Erón era um herói bárbaro, cuja lenda atribuía as suas vitórias ao seu fôlego espantoso. Entre outras qualidades, eram atributos imbuídos pela sua paternidade, supostamente divina. No entanto, desprezando o que seria a sua origem, querendo atribuir a si próprio as suas vitórias, maldisse as divindades olímpicas. Por julgar não ser aconselhável que um deus desfizesse o trabalho de outro, Zeus tonante, para puni-lo, lhe atribuiu uma novidade: Erón era o Incansável porque o seu corpo não conhecia a dor, por obra do deus dos deuses, Erón transmudou-se em Insensível, porque não era capaz de sentir mais o prazer da carne. Porém, os desejos do herói não haviam se apagado, estavam latentes, apenas não podia saciá-los. Por isso, Erón, o Insensível, logo se transformou em Erón, o Insaciável.

A agonia deslocou a sua ambição, e Erón agora agia em função das suas vontades rápidas, seguindo eternamente Tique e Pluto.
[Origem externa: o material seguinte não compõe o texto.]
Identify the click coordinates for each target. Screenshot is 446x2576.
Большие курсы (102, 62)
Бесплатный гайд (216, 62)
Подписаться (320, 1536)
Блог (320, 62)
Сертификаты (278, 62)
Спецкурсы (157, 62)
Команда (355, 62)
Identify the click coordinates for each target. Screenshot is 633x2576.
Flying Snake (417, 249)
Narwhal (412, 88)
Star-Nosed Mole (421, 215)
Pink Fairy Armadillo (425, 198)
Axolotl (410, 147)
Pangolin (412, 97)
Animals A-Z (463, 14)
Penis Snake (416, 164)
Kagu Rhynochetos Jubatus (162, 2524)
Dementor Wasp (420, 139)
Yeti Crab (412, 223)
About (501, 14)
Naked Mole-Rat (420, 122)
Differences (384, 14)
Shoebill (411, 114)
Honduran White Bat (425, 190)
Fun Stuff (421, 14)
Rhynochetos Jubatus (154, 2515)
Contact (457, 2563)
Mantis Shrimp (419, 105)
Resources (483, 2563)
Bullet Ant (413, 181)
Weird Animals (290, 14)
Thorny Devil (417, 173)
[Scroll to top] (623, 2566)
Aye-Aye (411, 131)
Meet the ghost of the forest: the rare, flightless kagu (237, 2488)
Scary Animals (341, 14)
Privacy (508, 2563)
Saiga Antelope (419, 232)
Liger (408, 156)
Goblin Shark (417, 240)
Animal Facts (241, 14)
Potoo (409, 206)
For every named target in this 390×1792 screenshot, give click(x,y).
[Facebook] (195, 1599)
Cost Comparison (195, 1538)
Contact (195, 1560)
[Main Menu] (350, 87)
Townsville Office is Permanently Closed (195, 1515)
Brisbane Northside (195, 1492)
Incapaz de sentir a dor e o prazer, não era mais capaz de agir sobre si mesmo.


Erón e o Pássaro de Ouro

O Insaciável lutara guerras por toda a Grécia, colacionando fortuna em nome de diversos reinos. Como se nada bastasse, pensou em um ardil para comover os deuses. Havia um pássaro de penugem dourada que habitava não muito longe dali e era consagrado a Apolo. Pensou poder barganhar respostas com a captura do pássaro.
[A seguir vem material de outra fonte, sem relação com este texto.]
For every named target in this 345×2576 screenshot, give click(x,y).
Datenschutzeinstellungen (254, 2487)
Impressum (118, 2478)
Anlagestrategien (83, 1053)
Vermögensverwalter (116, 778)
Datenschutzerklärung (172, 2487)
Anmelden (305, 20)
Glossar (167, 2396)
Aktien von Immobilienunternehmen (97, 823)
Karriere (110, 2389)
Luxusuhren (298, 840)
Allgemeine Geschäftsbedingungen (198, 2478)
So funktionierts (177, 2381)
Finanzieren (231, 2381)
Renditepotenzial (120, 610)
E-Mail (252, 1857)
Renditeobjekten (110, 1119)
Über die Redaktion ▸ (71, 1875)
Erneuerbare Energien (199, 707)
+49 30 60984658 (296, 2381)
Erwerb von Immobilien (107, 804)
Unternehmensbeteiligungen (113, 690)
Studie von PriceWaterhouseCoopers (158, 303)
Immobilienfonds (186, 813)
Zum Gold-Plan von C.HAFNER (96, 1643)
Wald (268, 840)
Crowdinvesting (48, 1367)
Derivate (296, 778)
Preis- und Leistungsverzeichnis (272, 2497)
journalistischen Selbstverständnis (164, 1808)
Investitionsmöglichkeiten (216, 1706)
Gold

Chegando a cidade, arquitetou um estratagema para não ser surpreendido. Mesmo assim, à noite, no templo do deus sol, encontrou um velho a sua espera.


Adrastos, o Sábio

A presença de Erón havia sido em muito comentada por toda a cidade. O seu porte físico avantajado, queixo avançado e cabelos pretos claros já havia circulado por toda aquela região em forma de figuras comemorativas que um rei qualquer mandou fazer em honra das suas próprias vitórias militares. As intenções do ganancioso herói não eram claras e foi o velho Adrastos o único a pensar no Templo, ou ao menos, a querer impedi-lo.

- Ó Erón, o Incansável, sei do teu cruel destino. Quem vos fala é Adrastos, o deus sol sinalizou por sua ilustre visita.

O herói hesitou, o que valeu Adrastos a continuação:

- Erón, embora me falte a força para fazê-lo cumprir com a vontade dos deuses, é certo que o deus sol o impedirá. Lembrai-te bem da passagem do tripé dourado, e dos outros que também afrontaram o poderoso deus.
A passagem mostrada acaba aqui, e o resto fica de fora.